Mengungkap Jejak Sosiologi dalam Kajian Ibnu Khaldun

Senin, 5 Agustus 2019 merupakan peristiwa bersejarah bagi Imam Iqbal, S.Fil.I., M.S.I. sebagai salah satu dosen Aqidah dan Filsafat Islam UIN Sunan Kalijaga. Hari itu bertepatan dengan agenda Ujian Terbuka Promosi Doktornya. Lebih utamanya, Ujian Terbuka tersebut menghadirkan para Profesor dan Doktor yang betugas sebagai penguji. Ujian Terbuka diketuai oleh Prof.
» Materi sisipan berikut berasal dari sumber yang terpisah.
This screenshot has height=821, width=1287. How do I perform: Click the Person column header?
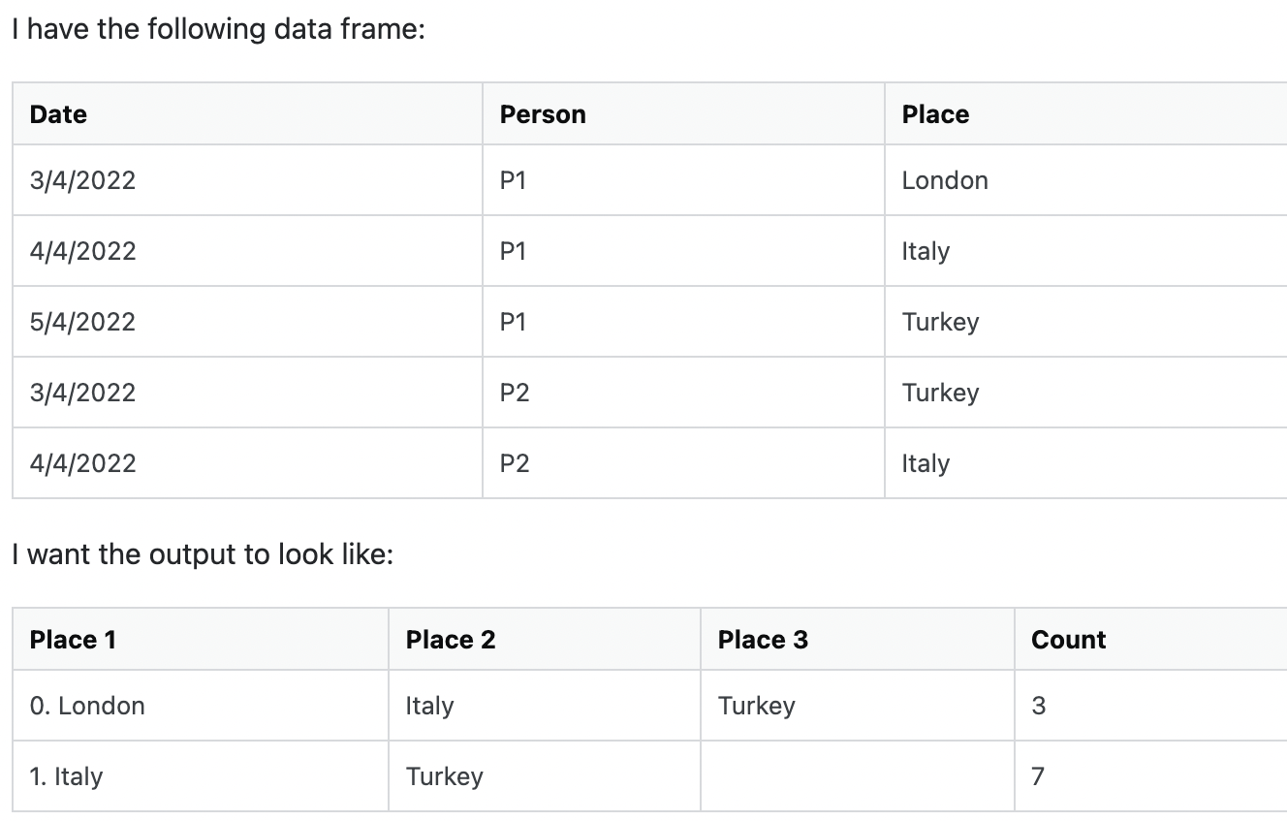(543, 114)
Drs. KH. Yudian Wahyudi, M.A., Ph.D (Rektor UIN Sunan Kalijaga Yogyakarta) dengan sekretaris Dr. Moch. Nur Ichwan, S.Ag, MA (Wakil Direktur Pascasarjana) dan jajaran penguji yaitu Prof. Dr. H. Fauzan Naif, M.A., Dr. H. A. Singgih Basuki, M.A., Dr. H. M. Nur, S.Ag., M.Ag., Dr. H. Moh. Pribadi, M.A., MA., M.Si, Prof. Dr. H. Syihabbudin Qalyubi, Lc., M.Ag., dan Prof. Hj. Syafa’atun Almirzanah, Ph.D, D.Min.
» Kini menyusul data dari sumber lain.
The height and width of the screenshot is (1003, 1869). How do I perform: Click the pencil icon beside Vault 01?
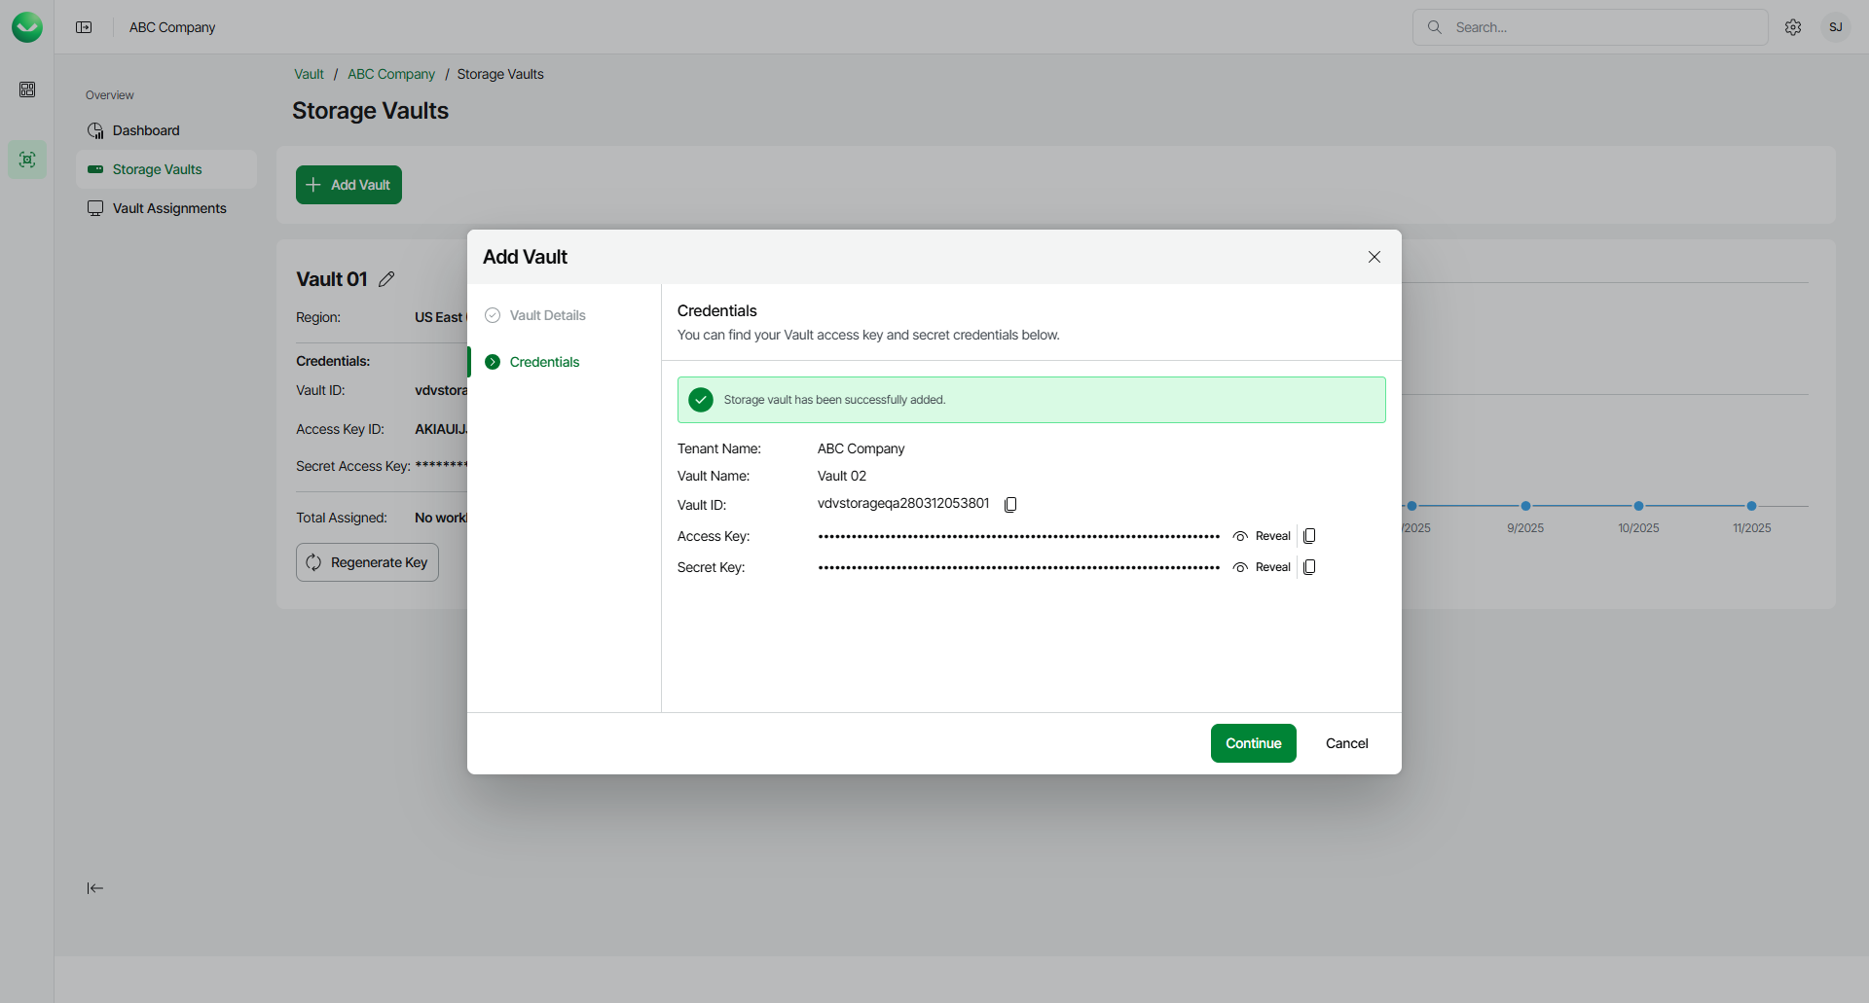[386, 279]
Hal yang menarik dari Ujian Terbuka ini adalah judul Disertasi yang menyinggung salah satu Bapak Sosiologi yaitu Ibnu Khaldun. Dalam Disertasinya, Imam Iqbal, S.Fil.I., M.S.I. memang menjelaskan tentang aspek etika politik dari Ibnu Khaldun. Menurutnya selama ini, kajian etika lebih banyak dibahas pada ranah individual dibandingkan ranah publik atau relasi yang lebih luas. Oleh karena itu, kajian ini cukup mendapat banyak respon dan pertanyaan dari penguji. Salah satunya dari Prof. Dr. H. Fauzan Naif, M.A. yang memaparkan sosok Ibnu Khaldun sebagai aktor politik praktis karena menduduki jabatan birokrasi setara menteri. Dalam hal ini pula Ibnu Khaldun dianggap sebagai akademisi yang memberikan contoh konkrit politik praktis itu sendiri, terutama dalam mengimplementasikan nilai-nilai Islam di dalamnya. Namun, hal yang cukup menarik adalah ketika pertanyaan dikaitkan dengan julukannya sebagai Founding Father of Sociology dan sebagai penulis tulisan Muqaddimah.

Relevansi Sosiologis dari kajian mengenai Etika Politik ini dikaitkan dengan Sistem Politik Keagamaan yang dilakukan oleh Nabi Muhammad. Pada pemaparannya dijelaskan bahwa upaya membangun kekuasaan dalam sistem politik keagamaan yang dilakukan nabi, setidaknya ada dua syarat legitimasi yaitu Legitimasi Teologis dan Legitimasi Sosiologis. Legitimasi Teologis mengarah pada nilai atau asal-usul ilahiyah seperti nilai ketuhanan, keadilan, dan sebagainya. Sedangkan Legitimasi Sosiologis lahir dari kondisi historis-sosiologis yang spesifik. Berdasarkan dari temuan tersebut dapat ditarik benang merah bahwa aspek teologis atau agama terutama dalam konteks politik dan pemerintahan, tidak dapat dilepaskan dengan aspek sosiologis hal yang bersifat relasional. Mengingat politik adalah ranah publik yang jelas melibatkan keterhubungan dengan banyak orang terutama relasi penguasa dan masyarakat (Ratna).